• **EXERCISE GOAL**: Filter the data below for the string "logo" and copy each matching line.

• **PROVIDED ENTRIES**:
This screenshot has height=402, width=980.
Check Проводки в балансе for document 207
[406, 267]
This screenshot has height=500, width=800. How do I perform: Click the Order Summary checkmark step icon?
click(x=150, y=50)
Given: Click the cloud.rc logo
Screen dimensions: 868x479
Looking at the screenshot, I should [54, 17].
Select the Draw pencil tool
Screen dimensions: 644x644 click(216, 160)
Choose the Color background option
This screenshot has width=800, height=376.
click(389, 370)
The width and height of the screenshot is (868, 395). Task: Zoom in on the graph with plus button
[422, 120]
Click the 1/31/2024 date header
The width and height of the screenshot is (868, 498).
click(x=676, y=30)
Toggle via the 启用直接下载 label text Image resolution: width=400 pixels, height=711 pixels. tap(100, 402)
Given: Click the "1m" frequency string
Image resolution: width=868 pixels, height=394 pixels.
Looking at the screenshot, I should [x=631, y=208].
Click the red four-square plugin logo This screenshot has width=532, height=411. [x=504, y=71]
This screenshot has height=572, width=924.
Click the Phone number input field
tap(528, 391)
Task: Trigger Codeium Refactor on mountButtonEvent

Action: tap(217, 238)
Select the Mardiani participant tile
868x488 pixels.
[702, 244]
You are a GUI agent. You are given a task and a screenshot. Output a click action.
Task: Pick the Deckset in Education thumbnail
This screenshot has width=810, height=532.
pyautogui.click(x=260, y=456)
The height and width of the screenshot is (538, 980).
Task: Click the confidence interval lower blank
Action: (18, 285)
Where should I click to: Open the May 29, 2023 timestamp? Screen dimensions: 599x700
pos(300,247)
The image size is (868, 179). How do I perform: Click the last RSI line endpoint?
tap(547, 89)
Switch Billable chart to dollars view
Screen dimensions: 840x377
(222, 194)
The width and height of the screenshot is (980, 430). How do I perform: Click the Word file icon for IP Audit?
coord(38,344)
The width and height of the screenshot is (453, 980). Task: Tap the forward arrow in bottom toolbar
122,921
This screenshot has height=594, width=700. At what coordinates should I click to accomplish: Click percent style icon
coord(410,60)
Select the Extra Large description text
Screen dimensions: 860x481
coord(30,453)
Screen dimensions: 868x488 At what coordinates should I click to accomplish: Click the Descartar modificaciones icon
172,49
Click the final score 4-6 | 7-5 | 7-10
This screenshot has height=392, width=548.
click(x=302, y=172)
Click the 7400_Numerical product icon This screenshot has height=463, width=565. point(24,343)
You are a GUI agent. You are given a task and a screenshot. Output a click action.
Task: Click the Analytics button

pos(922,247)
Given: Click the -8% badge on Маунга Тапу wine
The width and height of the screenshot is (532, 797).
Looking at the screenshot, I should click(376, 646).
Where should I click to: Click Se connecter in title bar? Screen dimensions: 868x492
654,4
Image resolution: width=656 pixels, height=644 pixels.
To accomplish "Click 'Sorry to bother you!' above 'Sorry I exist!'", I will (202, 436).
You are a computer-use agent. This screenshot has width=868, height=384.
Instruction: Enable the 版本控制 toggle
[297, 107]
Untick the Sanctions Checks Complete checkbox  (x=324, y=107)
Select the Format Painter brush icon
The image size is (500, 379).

• **RESULT**:
Given: Click the cloud.rc logo
Click the red four-square plugin logo This screenshot has width=532, height=411. [x=504, y=71]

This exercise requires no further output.